Welcome to Heights High
Title | Welcome to Heights High PDF eBook |
Author | Diana Tittle |
Publisher | |
Pages | 378 |
Release | 1995 |
Genre | Education |
ISBN |
This book documents a real-life attempt to put into practice the most promising school-improvement theories of the past decade.
Changing Urban Education
Title | Changing Urban Education PDF eBook |
Author | Clarence Nathan Stone |
Publisher | |
Pages | 344 |
Release | 1998 |
Genre | Education |
ISBN |
With critical issues like desegregation and funding facing our schools, dissatisfaction with public education has reached a new high. Teachers decry inadequate resources while critics claim educators are more concerned with job security than effective teaching. Though urban education has reached crisis proportions, contending players have difficulty agreeing on a common program of action. This book tells why. Changing Urban Education confronts the prevailing naivete in school reform by examining the factors that shape, reinforce, or undermine reform efforts. Edited by one of the nation's leading urban scholars, it examines forces for change and resistance in urban education and proposes that the barrier to reform can only be overcome by understanding how schools fit into the broader political contexts of their cities. Much of the problem with our schools lies with the reluctance of educators to recognize the profoundly political character of public education. The contributors show how urban political contexts vary widely with factors like racial composition, the role of the teachers' union, and relations between cities and surrounding metropolitan areas.

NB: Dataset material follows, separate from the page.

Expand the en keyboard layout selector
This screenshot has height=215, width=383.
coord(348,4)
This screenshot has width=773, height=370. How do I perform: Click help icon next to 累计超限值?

Presenting case studies of original field research in Baltimore, Chicago, Houston, and six other urban areas, they consider how resistance to desegregation and the concentration of the poor in central urban areas affect education, and they suggest how cities can build support for reform through the involvement of business and other community players. By demonstrating the complex interrelationship between urban education and politics, this book shows schools to be not just places for educating children, but also major employers and large spenders of tax dollars. It also introduces the concept of civic capacity—the ability of educators and non-educators to work together on common goals—and suggests that this key issue must be addressed before education can be improved. Changing Urban Education makes it clear to educators that the outcome of reform efforts depends heavily on their political context as it reminds political scientists that education is a major part of the urban mix. While its prognosis is not entirely optimistic, it sets forth important guidelines that cannot be ignored if our schools are to successfully prepare children for the future.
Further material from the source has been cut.